3 - Neural Net for modern AI Flashcards

Question 1

Q

Action Potential

Answer

A

Voltage change spikes on a neuron membrane.

Natural brains do this but current AIs do not.

Question 2

Q

Perceptron

Answer

A

inputs are combined with weights to create an output of 1 or 0

x0 is a input called bias and is set to 1

Question 3

Q

Perceptron Learning rule

Answer

A

Compute the value of function and then compare with the real value and modify the weights

new w is old one plus learning rate multiplied by the difference of the real value and network output and multiply by input

newW = oldW + alpha * (real-out) * input

Question 4

Q

Issue with one perceptron

Answer

A

One perceptron cannot solve the XOR problem

(Imagine you have . and | you cannot split them with one straight line)
. |
| .

Question 5

Q

Limitations of the perceptron (other than the XOR issue)

Answer

A

Multi layer perceptrons can solve more complex problems

but

there is no method to train the weights w of stacked perceptrons.

Question 6

Q

How can you train a network with multiple layers (perceptron)

Answer

A

Avoid the step function and use a function that has a computable derivative.

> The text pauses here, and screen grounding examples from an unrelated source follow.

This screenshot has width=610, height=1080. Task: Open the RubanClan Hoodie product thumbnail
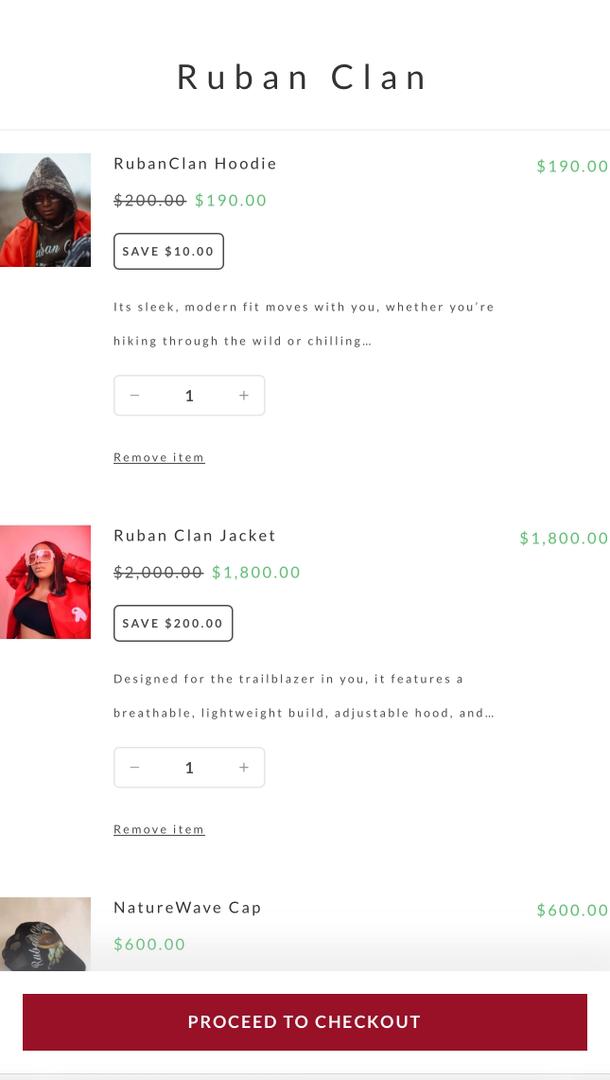pyautogui.click(x=45, y=210)
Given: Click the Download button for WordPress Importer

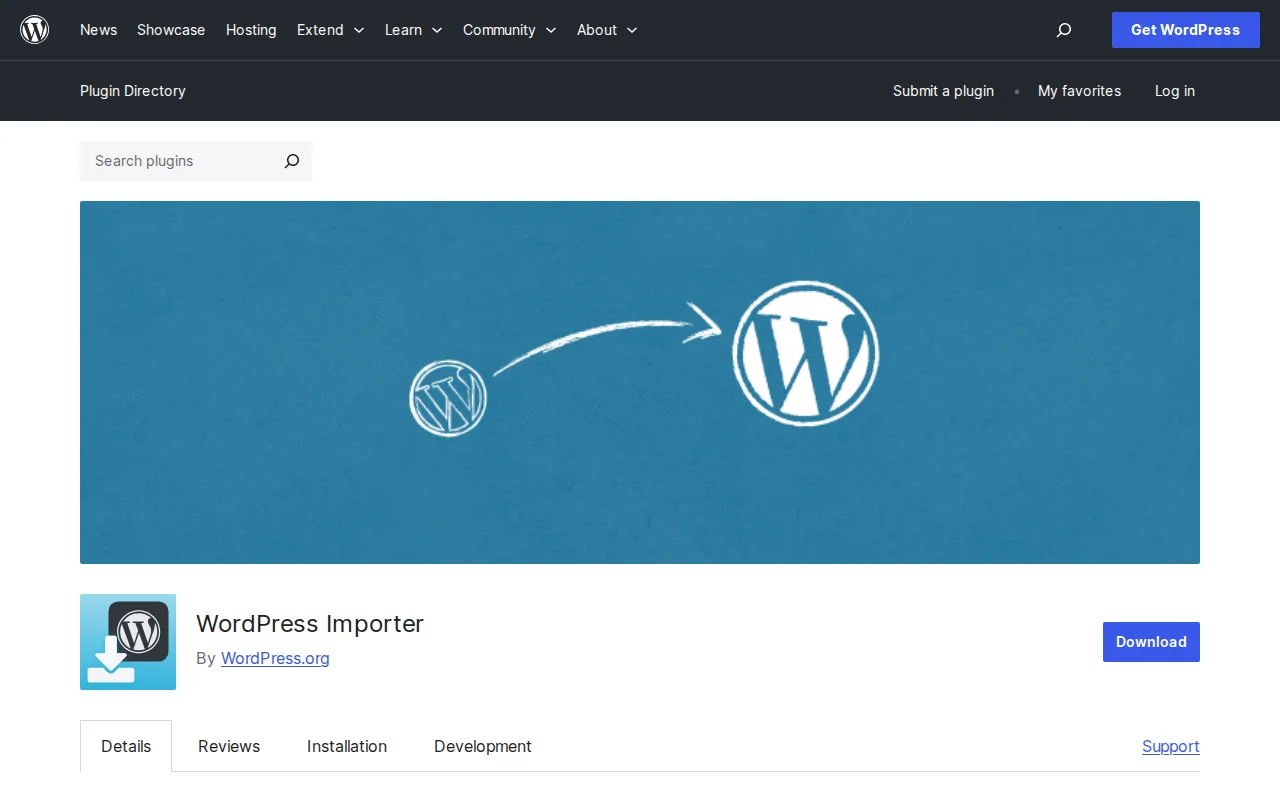Looking at the screenshot, I should click(x=1150, y=641).
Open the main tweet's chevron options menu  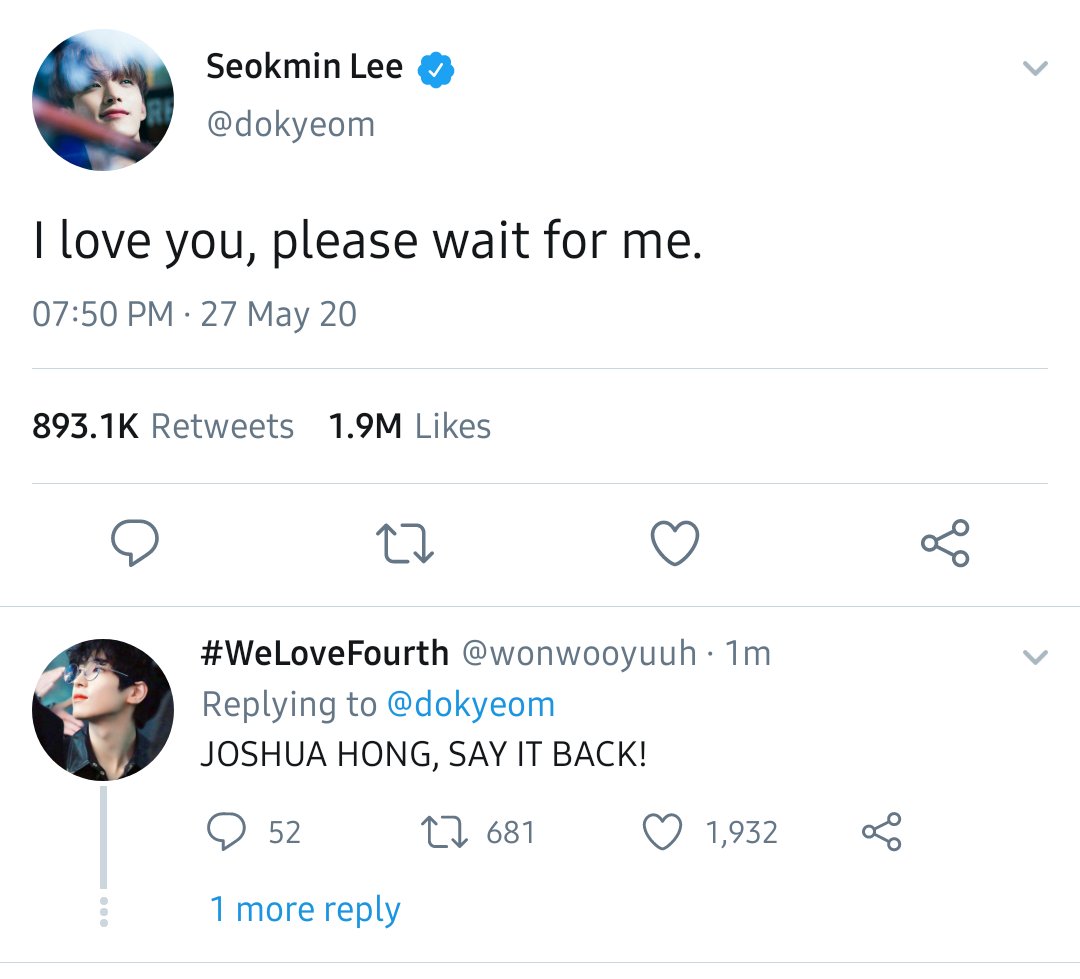coord(1035,68)
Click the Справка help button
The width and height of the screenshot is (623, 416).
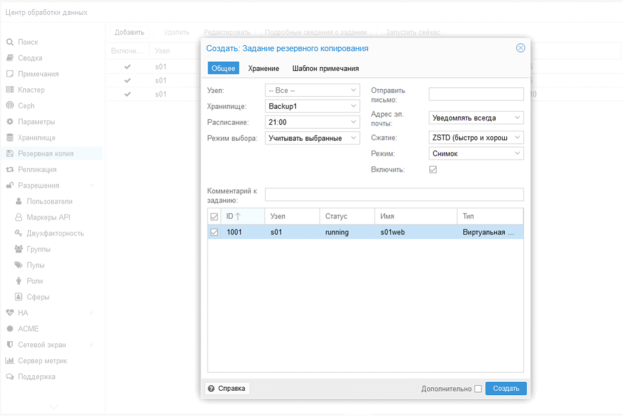pyautogui.click(x=227, y=389)
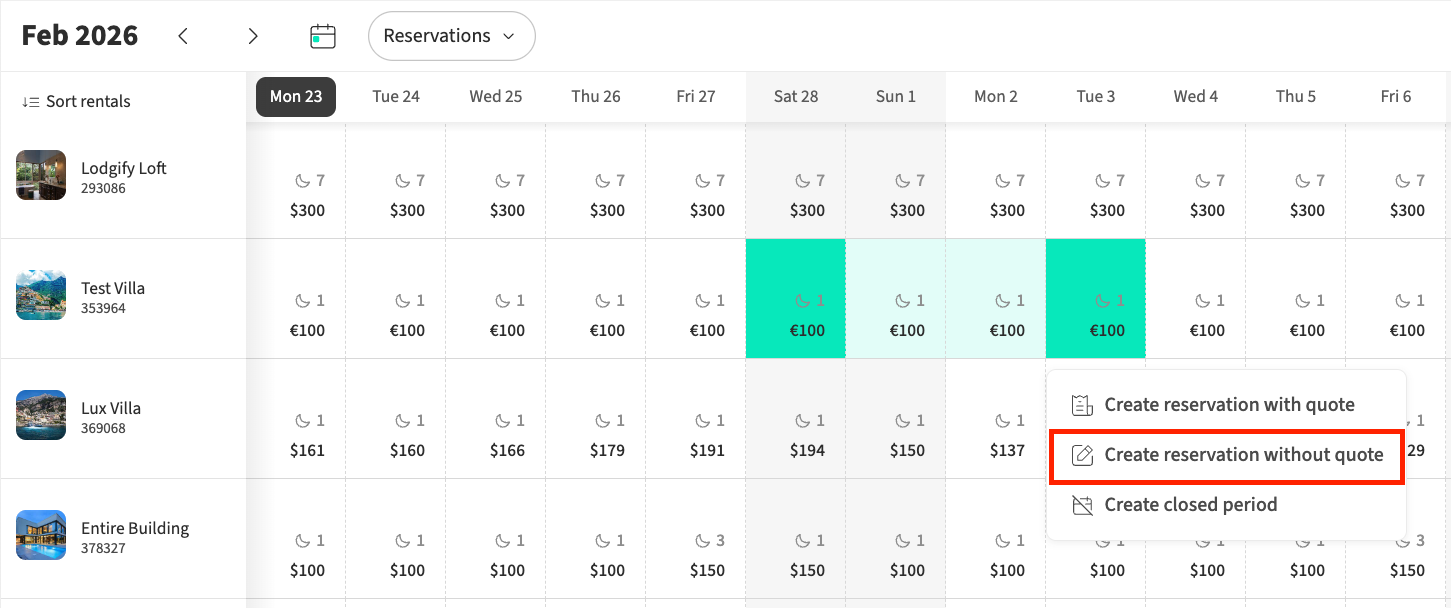1451x608 pixels.
Task: Select Create closed period option
Action: click(x=1190, y=505)
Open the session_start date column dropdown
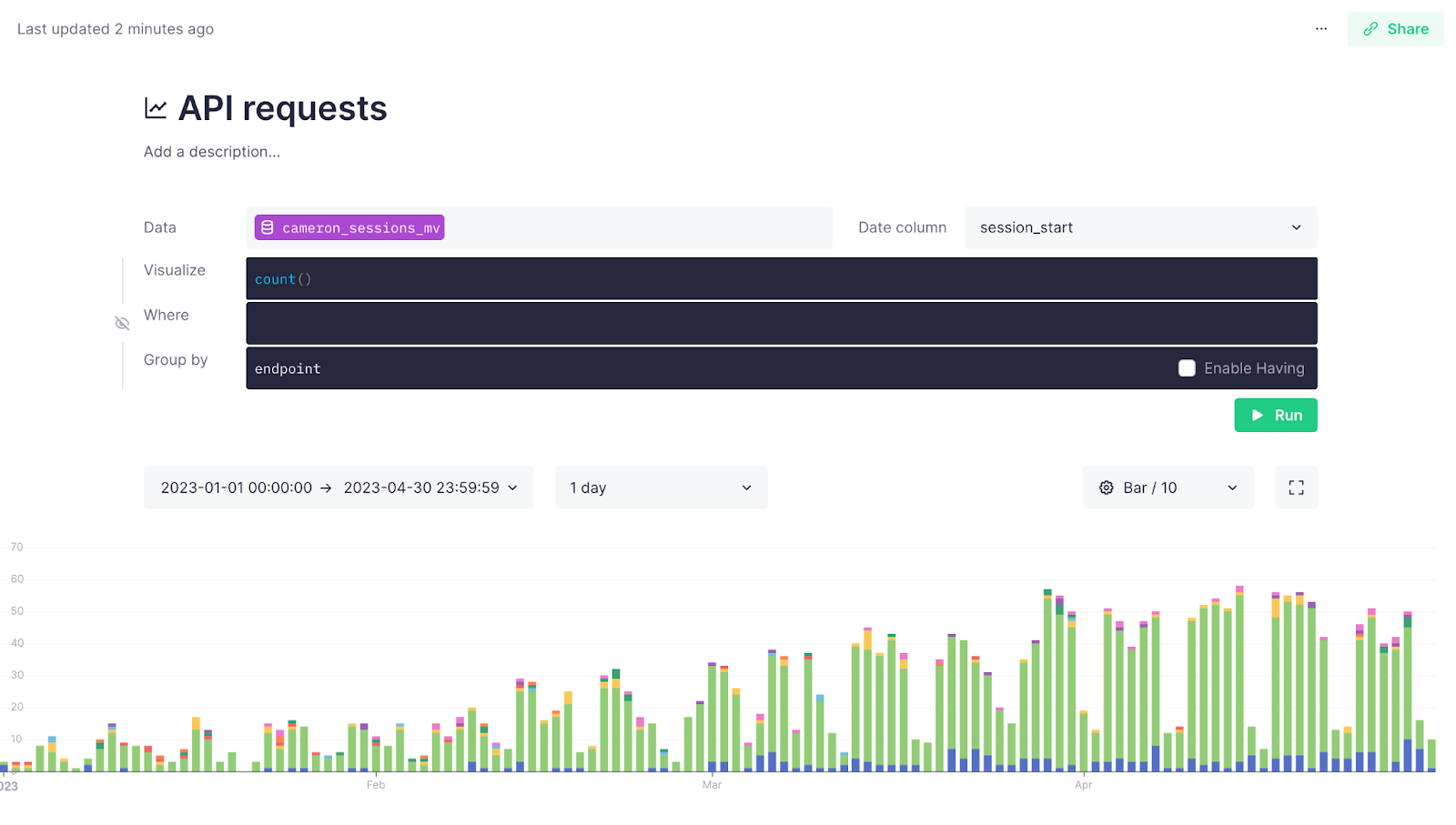 coord(1140,227)
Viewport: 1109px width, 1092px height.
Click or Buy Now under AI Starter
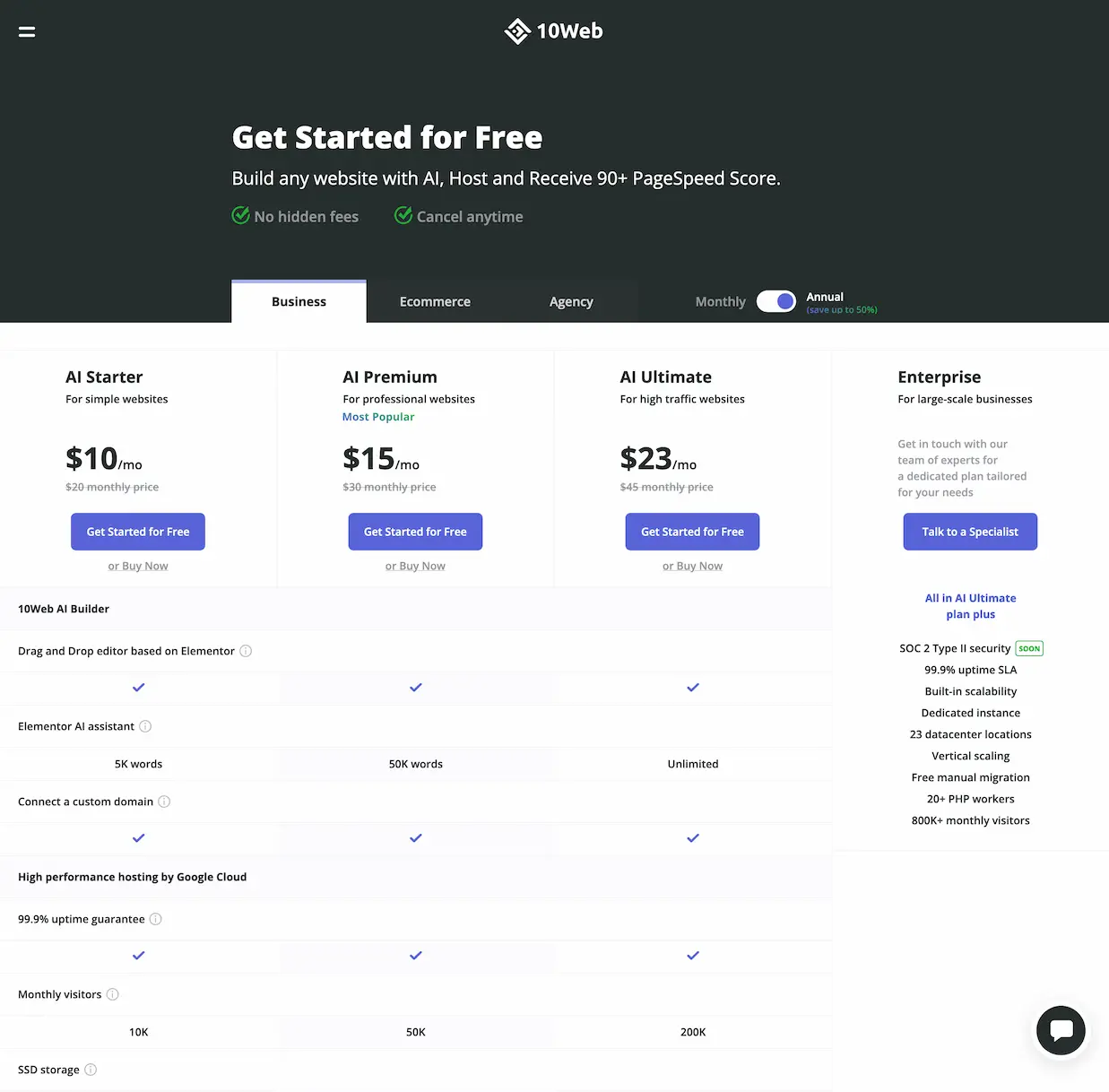138,566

This is so that error can be propagated back through the layers

Sigmoid etc

Question 7

Q

Why use the sigmoid function?

Answer

A

You can compute the derivative and use this to backpropagate

Question 8

Q

SImple linear classifier example

Answer

A

f(x,W) = Wx+b

Matrix multiply W and x then add the matrix b

Image = 32* 32 * 3
W = 3072 * 10 (h,w matrix)
x = 3072 * 1 (h,w matrix)
f = 10 * 1 (h,w matrix)
b = 10 * 1 (bias values)

Question 9

Q

Loss function

Answer

A

Whether the system is doing well. or not.

For example
Li = sum(where j /= yi) max(0,sj-syi+1)

The +1 is a buffer. The true class needs to be at least one better

Question 10

Q

Limitation of hinge loss

Answer

A

The scores have no meaning, other than a comparison measure. So use probabilities instead

Question 11

Q

Softmax

Answer

A

S=f(xi,W)
Take the score for each class and divide it by the score for all classes

((e^S)K)/(sum(j) (e^S)j)

Question 12

Q

Softmax why e^x

Answer

A

All values are positive

sum of all the values is 1 so they are transformed into probabilities

Question 13

Q

Softmax log is computed as

Answer

A

Li = -log(P(Y= yi | X = xi))

Loss is zero when probability is 1

Question 14

Q

Cross ENtropy Loss

Answer

A

L = -1/N * (sum(i->1 to N)(sum(k->1 to k)(yik* log(Yik)))

Where N is the num of observations
yik is binary indicator of whether i belongs to class k
Yik is predicted probability that i belongs to k